§ Aim of the exercise: Reproduce everything in the material from the line containing "Point to the connect3 box" down to the line containing "Action: (421, 724)", including both of those lines, and nothing else.

§ Input records:
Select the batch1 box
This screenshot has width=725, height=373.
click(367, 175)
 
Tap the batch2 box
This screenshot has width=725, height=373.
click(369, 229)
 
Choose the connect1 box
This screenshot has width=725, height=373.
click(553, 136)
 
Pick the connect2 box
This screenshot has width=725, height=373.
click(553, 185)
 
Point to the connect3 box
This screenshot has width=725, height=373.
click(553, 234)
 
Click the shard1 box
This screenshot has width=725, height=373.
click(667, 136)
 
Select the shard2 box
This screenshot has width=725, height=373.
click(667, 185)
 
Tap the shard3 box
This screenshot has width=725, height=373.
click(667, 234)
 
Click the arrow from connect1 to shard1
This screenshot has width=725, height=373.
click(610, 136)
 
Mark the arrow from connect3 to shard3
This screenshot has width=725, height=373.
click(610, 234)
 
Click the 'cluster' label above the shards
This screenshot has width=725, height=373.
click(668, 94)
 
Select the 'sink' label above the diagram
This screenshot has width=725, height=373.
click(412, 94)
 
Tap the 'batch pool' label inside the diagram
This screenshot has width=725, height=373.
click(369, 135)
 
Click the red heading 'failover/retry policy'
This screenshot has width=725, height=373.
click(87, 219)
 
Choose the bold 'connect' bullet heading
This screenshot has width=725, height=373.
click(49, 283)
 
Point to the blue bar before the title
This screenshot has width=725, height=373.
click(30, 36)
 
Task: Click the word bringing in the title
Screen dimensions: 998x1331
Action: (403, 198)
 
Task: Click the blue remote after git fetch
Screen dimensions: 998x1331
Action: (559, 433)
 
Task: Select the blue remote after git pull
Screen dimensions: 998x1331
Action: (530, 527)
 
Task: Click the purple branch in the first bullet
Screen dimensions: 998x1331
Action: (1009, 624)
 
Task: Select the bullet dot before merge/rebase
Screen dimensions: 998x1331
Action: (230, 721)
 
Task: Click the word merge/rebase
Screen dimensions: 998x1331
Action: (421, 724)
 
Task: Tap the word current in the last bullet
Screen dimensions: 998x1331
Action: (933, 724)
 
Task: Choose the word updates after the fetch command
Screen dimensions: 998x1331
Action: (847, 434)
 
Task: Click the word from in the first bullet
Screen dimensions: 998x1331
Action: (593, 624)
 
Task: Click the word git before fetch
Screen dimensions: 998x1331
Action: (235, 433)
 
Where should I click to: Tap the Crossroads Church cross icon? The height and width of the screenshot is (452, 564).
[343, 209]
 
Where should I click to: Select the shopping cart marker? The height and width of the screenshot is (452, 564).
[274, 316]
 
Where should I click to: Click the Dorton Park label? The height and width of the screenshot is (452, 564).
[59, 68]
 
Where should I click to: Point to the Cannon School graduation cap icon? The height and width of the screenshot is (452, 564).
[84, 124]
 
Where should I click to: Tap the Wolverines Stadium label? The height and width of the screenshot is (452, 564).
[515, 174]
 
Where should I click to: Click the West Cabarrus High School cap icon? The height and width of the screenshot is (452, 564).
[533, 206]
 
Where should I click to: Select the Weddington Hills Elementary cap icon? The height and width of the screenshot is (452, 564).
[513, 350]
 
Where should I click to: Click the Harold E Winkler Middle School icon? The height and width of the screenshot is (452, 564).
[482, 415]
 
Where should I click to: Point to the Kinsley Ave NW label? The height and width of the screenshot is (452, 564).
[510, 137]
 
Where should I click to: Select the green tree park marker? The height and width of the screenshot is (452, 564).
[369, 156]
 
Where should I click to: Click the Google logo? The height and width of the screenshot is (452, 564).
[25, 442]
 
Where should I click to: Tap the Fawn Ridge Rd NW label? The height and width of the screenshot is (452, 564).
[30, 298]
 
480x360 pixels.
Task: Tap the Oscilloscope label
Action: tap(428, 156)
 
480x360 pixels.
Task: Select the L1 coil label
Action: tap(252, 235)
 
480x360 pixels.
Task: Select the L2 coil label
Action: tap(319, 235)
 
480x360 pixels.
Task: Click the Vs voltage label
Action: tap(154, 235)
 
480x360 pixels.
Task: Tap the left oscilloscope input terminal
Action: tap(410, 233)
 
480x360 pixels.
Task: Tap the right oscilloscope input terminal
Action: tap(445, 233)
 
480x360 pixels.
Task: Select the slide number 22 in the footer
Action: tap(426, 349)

§ Output:
Point to the connect3 box
This screenshot has width=725, height=373.
click(553, 234)
 
Click the shard1 box
This screenshot has width=725, height=373.
click(667, 136)
 
Select the shard2 box
This screenshot has width=725, height=373.
click(667, 185)
 
Tap the shard3 box
This screenshot has width=725, height=373.
click(667, 234)
 
Click the arrow from connect1 to shard1
This screenshot has width=725, height=373.
click(610, 136)
 
Mark the arrow from connect3 to shard3
This screenshot has width=725, height=373.
click(610, 234)
 
Click the 'cluster' label above the shards
This screenshot has width=725, height=373.
click(668, 94)
 
Select the 'sink' label above the diagram
This screenshot has width=725, height=373.
click(412, 94)
 
Tap the 'batch pool' label inside the diagram
This screenshot has width=725, height=373.
click(369, 135)
 
Click the red heading 'failover/retry policy'
This screenshot has width=725, height=373.
click(87, 219)
 
Choose the bold 'connect' bullet heading
This screenshot has width=725, height=373.
click(49, 283)
 
Point to the blue bar before the title
This screenshot has width=725, height=373.
click(30, 36)
 
Task: Click the word bringing in the title
Screen dimensions: 998x1331
Action: (403, 198)
 
Task: Click the blue remote after git fetch
Screen dimensions: 998x1331
Action: (559, 433)
 
Task: Select the blue remote after git pull
Screen dimensions: 998x1331
Action: (530, 527)
 
Task: Click the purple branch in the first bullet
Screen dimensions: 998x1331
Action: (1009, 624)
 
Task: Select the bullet dot before merge/rebase
Screen dimensions: 998x1331
Action: (230, 721)
 
Task: Click the word merge/rebase
Screen dimensions: 998x1331
Action: (421, 724)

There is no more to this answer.